- **What is being asked**: Wherever the string "heading" shows up in the records below, return that line.

** Opening Task data block **

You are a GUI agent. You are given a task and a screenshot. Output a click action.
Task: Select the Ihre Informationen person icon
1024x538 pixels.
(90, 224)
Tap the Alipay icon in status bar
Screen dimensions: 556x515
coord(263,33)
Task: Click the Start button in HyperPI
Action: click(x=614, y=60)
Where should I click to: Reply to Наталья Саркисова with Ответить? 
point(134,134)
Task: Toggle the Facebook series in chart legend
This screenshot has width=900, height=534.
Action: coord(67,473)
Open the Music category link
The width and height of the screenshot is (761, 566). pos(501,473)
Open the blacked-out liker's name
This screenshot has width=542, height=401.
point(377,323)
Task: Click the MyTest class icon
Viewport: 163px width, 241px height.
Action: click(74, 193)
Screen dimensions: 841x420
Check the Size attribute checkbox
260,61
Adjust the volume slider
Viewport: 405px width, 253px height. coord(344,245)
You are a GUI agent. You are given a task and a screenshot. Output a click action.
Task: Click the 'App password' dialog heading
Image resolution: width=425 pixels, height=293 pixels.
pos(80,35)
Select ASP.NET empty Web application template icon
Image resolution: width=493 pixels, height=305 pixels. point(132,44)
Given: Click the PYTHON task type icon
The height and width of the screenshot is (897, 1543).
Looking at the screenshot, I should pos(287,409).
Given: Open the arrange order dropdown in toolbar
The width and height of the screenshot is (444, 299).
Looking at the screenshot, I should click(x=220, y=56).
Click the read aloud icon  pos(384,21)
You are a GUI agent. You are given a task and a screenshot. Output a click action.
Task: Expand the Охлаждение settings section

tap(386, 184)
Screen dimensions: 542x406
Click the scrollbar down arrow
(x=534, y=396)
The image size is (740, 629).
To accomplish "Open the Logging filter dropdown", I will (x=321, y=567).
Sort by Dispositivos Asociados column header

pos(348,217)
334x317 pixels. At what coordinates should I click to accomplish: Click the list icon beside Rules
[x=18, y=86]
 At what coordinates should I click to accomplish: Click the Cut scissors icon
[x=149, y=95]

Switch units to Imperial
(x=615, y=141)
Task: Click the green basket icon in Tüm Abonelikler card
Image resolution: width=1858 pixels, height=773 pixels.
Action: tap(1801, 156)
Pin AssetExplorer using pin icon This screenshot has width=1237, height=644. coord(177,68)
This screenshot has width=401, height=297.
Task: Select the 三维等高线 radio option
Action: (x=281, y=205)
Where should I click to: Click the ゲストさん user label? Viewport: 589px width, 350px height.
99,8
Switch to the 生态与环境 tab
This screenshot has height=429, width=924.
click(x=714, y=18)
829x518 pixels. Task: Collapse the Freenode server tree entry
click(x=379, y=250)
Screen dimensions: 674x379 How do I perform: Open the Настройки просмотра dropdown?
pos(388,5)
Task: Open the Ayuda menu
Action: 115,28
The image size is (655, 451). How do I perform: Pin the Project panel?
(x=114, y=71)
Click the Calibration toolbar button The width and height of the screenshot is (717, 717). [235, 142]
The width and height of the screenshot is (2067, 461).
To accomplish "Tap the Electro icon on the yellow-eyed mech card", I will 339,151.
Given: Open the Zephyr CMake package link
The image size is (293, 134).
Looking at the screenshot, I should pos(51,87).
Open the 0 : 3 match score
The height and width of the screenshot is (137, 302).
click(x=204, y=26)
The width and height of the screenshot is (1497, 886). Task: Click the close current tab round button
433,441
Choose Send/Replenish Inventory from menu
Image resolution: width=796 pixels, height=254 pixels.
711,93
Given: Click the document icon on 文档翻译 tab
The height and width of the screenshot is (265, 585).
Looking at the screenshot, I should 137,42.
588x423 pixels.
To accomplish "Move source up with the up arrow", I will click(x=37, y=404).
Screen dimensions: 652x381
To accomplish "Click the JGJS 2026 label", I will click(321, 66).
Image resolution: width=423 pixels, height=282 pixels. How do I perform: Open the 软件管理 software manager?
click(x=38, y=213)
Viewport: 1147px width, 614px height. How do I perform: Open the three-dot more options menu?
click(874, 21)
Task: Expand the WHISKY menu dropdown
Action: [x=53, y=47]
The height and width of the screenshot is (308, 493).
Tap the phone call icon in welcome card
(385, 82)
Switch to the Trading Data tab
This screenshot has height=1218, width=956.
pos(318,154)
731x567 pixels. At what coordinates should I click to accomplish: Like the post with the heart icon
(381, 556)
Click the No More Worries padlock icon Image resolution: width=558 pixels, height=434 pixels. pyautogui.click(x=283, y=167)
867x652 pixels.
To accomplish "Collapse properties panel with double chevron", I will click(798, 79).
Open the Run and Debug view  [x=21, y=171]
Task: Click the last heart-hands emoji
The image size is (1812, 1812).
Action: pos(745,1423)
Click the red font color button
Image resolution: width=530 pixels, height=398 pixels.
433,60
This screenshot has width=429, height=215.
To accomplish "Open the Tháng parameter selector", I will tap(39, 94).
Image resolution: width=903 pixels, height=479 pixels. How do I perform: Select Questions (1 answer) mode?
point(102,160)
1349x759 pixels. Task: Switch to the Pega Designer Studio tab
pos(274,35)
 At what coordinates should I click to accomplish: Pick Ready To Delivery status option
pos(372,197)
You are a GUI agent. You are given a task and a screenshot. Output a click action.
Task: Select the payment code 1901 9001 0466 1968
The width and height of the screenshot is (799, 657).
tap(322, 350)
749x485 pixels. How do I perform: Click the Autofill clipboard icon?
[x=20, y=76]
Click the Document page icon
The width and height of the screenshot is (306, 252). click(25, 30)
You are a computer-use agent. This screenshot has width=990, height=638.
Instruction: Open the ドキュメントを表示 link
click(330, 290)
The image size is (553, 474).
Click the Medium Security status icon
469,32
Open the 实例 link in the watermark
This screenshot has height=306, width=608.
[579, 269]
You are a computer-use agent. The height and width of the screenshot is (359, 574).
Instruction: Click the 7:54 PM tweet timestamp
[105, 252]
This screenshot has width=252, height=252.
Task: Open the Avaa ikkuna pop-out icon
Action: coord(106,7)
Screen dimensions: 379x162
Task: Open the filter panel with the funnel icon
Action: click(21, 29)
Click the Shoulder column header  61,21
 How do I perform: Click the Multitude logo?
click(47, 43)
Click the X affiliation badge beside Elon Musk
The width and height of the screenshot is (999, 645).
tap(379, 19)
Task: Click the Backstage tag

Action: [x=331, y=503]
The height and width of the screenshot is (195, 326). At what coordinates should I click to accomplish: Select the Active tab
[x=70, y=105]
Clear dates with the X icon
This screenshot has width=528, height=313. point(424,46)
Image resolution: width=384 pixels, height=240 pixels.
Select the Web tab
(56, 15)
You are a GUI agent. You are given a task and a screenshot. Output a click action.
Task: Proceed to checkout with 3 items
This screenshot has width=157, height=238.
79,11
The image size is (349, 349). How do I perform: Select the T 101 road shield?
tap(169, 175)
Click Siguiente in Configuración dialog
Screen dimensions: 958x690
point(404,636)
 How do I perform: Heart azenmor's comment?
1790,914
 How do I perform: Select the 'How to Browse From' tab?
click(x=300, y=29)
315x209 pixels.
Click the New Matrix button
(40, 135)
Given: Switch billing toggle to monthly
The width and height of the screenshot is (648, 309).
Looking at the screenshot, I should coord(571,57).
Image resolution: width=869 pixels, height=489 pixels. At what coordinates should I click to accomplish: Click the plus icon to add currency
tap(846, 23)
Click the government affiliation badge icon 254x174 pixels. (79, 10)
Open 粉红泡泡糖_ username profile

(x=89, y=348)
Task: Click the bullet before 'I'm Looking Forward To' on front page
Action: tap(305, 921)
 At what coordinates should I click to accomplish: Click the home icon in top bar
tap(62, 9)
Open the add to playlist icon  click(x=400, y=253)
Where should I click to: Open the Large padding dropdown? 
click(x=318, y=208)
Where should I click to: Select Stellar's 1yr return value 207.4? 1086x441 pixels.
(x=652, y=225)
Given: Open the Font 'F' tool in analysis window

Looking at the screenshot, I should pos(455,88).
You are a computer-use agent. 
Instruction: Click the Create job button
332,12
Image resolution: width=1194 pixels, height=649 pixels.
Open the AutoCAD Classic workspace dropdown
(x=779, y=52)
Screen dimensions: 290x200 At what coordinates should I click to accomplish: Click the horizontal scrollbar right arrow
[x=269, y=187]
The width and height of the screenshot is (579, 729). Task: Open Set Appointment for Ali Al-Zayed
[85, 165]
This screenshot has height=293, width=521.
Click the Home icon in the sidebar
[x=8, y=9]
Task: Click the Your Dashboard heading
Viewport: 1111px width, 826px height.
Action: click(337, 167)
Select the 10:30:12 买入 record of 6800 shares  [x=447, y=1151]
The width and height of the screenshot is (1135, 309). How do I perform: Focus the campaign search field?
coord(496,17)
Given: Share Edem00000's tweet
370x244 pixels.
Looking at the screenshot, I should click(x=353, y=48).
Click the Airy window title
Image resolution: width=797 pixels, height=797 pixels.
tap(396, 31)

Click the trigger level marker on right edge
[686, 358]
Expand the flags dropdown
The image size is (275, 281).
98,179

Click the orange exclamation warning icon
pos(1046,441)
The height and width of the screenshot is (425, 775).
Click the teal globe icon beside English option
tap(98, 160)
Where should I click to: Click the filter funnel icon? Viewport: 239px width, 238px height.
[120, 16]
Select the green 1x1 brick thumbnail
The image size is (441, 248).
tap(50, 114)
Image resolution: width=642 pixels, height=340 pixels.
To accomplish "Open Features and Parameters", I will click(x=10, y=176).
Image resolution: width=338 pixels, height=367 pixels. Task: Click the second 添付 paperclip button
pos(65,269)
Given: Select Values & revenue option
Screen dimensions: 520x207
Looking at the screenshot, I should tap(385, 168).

** Closing Task data block **

- **Exercise solution**:
Task: Click the 'App password' dialog heading
Task: Click the Your Dashboard heading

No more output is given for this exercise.